• Input material:
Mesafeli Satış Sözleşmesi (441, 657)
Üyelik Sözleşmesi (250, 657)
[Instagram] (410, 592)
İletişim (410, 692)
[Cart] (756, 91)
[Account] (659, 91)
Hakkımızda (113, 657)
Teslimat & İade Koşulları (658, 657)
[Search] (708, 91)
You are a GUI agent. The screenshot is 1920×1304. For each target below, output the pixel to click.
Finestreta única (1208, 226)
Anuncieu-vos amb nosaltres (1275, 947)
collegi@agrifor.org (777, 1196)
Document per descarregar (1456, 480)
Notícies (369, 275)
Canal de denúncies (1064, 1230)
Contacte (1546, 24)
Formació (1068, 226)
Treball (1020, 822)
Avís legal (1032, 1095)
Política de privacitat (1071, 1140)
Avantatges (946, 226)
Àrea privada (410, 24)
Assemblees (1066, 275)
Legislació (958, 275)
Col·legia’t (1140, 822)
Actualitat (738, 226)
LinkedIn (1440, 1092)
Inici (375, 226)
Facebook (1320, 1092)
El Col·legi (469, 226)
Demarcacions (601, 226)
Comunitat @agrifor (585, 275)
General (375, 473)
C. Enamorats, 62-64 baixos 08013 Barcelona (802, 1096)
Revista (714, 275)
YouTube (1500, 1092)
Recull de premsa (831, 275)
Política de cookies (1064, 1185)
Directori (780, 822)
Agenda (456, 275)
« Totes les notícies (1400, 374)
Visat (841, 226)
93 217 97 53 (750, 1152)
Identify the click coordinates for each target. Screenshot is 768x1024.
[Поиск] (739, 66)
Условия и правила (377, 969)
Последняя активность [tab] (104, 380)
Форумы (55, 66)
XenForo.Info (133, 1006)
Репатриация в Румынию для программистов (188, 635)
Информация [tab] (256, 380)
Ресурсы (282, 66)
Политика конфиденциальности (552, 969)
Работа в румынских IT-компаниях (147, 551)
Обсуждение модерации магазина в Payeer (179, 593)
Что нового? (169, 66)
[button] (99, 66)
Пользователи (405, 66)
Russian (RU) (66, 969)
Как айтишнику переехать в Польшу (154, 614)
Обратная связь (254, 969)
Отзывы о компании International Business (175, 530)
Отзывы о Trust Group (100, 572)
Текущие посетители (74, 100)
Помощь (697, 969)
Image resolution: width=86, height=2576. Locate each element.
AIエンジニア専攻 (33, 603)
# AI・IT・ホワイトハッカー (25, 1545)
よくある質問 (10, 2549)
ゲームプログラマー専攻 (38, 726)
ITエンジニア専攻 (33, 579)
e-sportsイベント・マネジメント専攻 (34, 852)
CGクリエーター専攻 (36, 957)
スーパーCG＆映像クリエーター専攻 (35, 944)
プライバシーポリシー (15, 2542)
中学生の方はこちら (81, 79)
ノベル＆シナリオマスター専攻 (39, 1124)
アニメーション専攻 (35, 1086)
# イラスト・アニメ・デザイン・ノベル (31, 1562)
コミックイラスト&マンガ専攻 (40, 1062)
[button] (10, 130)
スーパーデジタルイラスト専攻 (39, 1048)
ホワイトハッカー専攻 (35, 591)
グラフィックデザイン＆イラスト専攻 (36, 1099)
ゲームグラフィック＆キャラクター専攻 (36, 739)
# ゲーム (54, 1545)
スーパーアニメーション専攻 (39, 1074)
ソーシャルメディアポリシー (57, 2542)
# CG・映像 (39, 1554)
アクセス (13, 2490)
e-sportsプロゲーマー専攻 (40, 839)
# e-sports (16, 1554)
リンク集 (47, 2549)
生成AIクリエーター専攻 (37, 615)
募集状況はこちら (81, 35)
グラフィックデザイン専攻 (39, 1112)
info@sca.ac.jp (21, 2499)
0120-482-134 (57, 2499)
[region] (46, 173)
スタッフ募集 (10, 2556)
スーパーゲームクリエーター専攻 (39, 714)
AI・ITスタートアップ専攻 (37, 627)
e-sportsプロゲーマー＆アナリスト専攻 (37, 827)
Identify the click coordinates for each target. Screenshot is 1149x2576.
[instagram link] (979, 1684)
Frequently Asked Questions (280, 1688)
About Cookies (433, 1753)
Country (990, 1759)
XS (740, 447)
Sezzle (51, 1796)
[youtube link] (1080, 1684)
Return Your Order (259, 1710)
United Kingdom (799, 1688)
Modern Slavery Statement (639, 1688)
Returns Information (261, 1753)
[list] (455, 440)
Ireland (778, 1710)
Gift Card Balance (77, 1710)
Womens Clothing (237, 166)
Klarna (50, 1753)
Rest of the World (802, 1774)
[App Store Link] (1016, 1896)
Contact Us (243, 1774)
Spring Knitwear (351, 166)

• Brief:
Every line in the material must be repeated verbatim.

• Solution for this task:
Mesafeli Satış Sözleşmesi (441, 657)
Üyelik Sözleşmesi (250, 657)
[Instagram] (410, 592)
İletişim (410, 692)
[Cart] (756, 91)
[Account] (659, 91)
Hakkımızda (113, 657)
Teslimat & İade Koşulları (658, 657)
[Search] (708, 91)
You are a GUI agent. The screenshot is 1920×1304. For each target below, output the pixel to click.
Finestreta única (1208, 226)
Anuncieu-vos amb nosaltres (1275, 947)
collegi@agrifor.org (777, 1196)
Document per descarregar (1456, 480)
Notícies (369, 275)
Canal de denúncies (1064, 1230)
Contacte (1546, 24)
Formació (1068, 226)
Treball (1020, 822)
Avís legal (1032, 1095)
Política de privacitat (1071, 1140)
Avantatges (946, 226)
Àrea privada (410, 24)
Assemblees (1066, 275)
Legislació (958, 275)
Col·legia’t (1140, 822)
Actualitat (738, 226)
LinkedIn (1440, 1092)
Inici (375, 226)
Facebook (1320, 1092)
El Col·legi (469, 226)
Demarcacions (601, 226)
Comunitat @agrifor (585, 275)
General (375, 473)
C. Enamorats, 62-64 baixos 08013 Barcelona (802, 1096)
Revista (714, 275)
YouTube (1500, 1092)
Recull de premsa (831, 275)
Política de cookies (1064, 1185)
Directori (780, 822)
Agenda (456, 275)
« Totes les notícies (1400, 374)
Visat (841, 226)
93 217 97 53 (750, 1152)
Identify the click coordinates for each target. Screenshot is 768x1024.
[Поиск] (739, 66)
Условия и правила (377, 969)
Последняя активность [tab] (104, 380)
Форумы (55, 66)
XenForo.Info (133, 1006)
Репатриация в Румынию для программистов (188, 635)
Информация [tab] (256, 380)
Ресурсы (282, 66)
Политика конфиденциальности (552, 969)
Работа в румынских IT-компаниях (147, 551)
Обсуждение модерации магазина в Payeer (179, 593)
Что нового? (169, 66)
[button] (99, 66)
Пользователи (405, 66)
Russian (RU) (66, 969)
Как айтишнику переехать в Польшу (154, 614)
Обратная связь (254, 969)
Отзывы о компании International Business (175, 530)
Отзывы о Trust Group (100, 572)
Текущие посетители (74, 100)
Помощь (697, 969)
Image resolution: width=86, height=2576. Locate each element.
AIエンジニア専攻 (33, 603)
# AI・IT・ホワイトハッカー (25, 1545)
よくある質問 (10, 2549)
ゲームプログラマー専攻 (38, 726)
ITエンジニア専攻 (33, 579)
e-sportsイベント・マネジメント専攻 (34, 852)
CGクリエーター専攻 (36, 957)
スーパーCG＆映像クリエーター専攻 (35, 944)
プライバシーポリシー (15, 2542)
中学生の方はこちら (81, 79)
ノベル＆シナリオマスター専攻 (39, 1124)
アニメーション専攻 (35, 1086)
# イラスト・アニメ・デザイン・ノベル (31, 1562)
コミックイラスト&マンガ専攻 (40, 1062)
[button] (10, 130)
スーパーデジタルイラスト専攻 (39, 1048)
ホワイトハッカー専攻 (35, 591)
グラフィックデザイン＆イラスト専攻 (36, 1099)
ゲームグラフィック＆キャラクター専攻 (36, 739)
# ゲーム (54, 1545)
スーパーアニメーション専攻 (39, 1074)
ソーシャルメディアポリシー (57, 2542)
# CG・映像 (39, 1554)
アクセス (13, 2490)
e-sportsプロゲーマー専攻 (40, 839)
# e-sports (16, 1554)
リンク集 (47, 2549)
生成AIクリエーター専攻 (37, 615)
募集状況はこちら (81, 35)
グラフィックデザイン専攻 (39, 1112)
info@sca.ac.jp (21, 2499)
0120-482-134 (57, 2499)
[region] (46, 173)
スタッフ募集 (10, 2556)
スーパーゲームクリエーター専攻 (39, 714)
AI・ITスタートアップ専攻 (37, 627)
e-sportsプロゲーマー＆アナリスト専攻 (37, 827)
Identify the click coordinates for each target. Screenshot is 1149x2576.
[instagram link] (979, 1684)
Frequently Asked Questions (280, 1688)
About Cookies (433, 1753)
Country (990, 1759)
XS (740, 447)
Sezzle (51, 1796)
[youtube link] (1080, 1684)
Return Your Order (259, 1710)
United Kingdom (799, 1688)
Modern Slavery Statement (639, 1688)
Returns Information (261, 1753)
[list] (455, 440)
Ireland (778, 1710)
Gift Card Balance (77, 1710)
Womens Clothing (237, 166)
Klarna (50, 1753)
Rest of the World (802, 1774)
[App Store Link] (1016, 1896)
Contact Us (243, 1774)
Spring Knitwear (351, 166)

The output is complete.